▶ _Assigned task_: From the entries below, copy out all lines holding "resolution".

Dataset entries:
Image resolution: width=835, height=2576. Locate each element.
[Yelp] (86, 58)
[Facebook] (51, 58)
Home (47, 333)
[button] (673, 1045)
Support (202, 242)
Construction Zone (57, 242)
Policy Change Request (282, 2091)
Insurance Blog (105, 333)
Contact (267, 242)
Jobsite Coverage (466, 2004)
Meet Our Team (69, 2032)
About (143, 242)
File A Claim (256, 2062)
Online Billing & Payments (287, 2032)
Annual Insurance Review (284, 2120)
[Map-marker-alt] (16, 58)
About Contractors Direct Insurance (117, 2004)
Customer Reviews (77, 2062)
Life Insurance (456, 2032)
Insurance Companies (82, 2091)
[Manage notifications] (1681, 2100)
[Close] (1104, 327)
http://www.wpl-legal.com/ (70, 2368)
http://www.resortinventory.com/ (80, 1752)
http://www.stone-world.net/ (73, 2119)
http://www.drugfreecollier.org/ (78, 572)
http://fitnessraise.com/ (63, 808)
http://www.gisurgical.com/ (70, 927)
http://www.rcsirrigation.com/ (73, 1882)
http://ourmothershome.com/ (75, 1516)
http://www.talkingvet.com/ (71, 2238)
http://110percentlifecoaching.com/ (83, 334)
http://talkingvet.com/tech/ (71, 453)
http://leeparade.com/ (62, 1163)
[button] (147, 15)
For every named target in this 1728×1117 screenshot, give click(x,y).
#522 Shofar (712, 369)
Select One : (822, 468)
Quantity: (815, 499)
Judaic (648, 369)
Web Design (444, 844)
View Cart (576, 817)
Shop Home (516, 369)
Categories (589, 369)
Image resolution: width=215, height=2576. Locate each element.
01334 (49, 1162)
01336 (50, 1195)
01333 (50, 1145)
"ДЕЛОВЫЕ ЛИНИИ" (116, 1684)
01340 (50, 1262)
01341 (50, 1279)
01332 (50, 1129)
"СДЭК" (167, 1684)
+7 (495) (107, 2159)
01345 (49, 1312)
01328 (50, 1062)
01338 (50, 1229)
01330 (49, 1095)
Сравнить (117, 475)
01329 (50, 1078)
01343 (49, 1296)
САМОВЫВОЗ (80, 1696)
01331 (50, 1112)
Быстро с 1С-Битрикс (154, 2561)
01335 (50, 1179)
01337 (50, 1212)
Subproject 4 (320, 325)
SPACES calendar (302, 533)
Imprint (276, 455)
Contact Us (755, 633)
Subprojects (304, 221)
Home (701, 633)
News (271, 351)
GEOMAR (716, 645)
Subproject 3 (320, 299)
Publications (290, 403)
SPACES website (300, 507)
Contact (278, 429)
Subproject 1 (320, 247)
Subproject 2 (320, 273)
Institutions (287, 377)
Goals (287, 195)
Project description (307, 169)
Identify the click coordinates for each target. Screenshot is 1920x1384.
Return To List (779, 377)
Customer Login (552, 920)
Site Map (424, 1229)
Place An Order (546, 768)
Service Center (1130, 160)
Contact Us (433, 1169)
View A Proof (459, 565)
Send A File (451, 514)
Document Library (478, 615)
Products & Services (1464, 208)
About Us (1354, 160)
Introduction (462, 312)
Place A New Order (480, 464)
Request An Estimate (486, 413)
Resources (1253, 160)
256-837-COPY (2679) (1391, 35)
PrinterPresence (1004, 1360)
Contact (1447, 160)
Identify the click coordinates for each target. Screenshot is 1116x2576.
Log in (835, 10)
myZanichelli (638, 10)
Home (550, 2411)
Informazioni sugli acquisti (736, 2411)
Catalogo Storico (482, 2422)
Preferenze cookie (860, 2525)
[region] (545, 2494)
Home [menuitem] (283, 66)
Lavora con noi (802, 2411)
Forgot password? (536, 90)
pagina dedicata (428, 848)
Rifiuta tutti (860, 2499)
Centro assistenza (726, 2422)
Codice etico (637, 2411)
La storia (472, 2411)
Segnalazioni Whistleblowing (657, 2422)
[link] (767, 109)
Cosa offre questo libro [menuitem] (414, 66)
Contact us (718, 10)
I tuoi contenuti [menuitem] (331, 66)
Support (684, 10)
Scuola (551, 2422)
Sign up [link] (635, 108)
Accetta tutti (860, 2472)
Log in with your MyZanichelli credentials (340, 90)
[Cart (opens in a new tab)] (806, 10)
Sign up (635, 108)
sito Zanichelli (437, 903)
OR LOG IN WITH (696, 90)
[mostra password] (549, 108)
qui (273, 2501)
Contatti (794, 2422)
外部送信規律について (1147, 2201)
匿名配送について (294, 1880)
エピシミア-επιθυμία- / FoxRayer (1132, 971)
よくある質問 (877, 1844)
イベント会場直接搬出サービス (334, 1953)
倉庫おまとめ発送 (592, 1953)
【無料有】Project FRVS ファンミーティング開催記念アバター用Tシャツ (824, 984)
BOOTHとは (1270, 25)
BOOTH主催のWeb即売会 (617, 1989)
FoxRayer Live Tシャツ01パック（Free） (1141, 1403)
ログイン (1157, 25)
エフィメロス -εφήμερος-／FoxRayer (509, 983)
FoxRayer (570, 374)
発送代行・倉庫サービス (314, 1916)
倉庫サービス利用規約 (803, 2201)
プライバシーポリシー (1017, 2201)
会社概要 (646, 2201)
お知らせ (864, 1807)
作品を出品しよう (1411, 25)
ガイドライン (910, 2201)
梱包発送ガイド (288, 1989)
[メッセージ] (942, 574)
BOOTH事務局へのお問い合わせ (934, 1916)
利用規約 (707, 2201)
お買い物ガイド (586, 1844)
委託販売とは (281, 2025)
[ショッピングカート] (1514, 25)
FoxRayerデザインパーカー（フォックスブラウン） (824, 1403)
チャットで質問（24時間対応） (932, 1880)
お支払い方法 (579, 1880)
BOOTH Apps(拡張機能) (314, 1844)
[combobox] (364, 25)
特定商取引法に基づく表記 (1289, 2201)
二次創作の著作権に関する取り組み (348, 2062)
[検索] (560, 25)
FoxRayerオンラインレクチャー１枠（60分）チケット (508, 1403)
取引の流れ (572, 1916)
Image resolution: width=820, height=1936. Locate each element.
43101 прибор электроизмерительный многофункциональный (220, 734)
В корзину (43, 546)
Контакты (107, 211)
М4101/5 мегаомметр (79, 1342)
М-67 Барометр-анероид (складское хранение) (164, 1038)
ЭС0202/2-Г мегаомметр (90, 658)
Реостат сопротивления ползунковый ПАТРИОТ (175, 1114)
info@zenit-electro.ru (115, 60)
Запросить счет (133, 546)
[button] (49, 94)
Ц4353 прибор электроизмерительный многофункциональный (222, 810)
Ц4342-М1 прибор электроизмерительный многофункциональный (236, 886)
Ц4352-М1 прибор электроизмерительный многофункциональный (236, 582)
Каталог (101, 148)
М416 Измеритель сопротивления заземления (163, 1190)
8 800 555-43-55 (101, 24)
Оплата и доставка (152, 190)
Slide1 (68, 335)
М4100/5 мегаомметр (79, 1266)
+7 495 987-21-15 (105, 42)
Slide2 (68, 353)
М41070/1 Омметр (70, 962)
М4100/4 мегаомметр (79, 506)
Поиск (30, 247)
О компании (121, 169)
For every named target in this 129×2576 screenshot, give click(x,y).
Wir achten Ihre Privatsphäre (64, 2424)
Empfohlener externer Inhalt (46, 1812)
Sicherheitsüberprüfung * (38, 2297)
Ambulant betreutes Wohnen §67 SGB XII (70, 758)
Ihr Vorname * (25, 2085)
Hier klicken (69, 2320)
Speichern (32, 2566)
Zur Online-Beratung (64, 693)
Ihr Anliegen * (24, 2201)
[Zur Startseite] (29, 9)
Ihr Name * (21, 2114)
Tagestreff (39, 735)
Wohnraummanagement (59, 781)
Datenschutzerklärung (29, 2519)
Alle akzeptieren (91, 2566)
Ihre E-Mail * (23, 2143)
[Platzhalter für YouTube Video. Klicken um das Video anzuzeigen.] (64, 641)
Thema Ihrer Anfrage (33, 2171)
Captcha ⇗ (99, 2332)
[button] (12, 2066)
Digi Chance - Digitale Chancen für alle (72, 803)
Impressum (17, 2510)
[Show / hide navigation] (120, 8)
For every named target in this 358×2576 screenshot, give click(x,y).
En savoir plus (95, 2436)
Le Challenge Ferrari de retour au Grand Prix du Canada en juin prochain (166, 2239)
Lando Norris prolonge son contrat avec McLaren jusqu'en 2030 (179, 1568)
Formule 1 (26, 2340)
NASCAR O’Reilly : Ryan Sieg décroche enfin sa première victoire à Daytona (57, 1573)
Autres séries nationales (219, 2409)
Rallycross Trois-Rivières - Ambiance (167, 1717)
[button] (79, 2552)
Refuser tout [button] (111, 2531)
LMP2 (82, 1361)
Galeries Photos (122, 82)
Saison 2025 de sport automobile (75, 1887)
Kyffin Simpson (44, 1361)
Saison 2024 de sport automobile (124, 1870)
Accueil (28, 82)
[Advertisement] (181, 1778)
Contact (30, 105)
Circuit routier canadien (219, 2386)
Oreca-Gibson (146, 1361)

▶ _Task answer_:
Image resolution: width=835, height=2576. Locate each element.
Image resolution: width=215, height=2576. Locate each element.
Image resolution: width=820, height=1936. Locate each element.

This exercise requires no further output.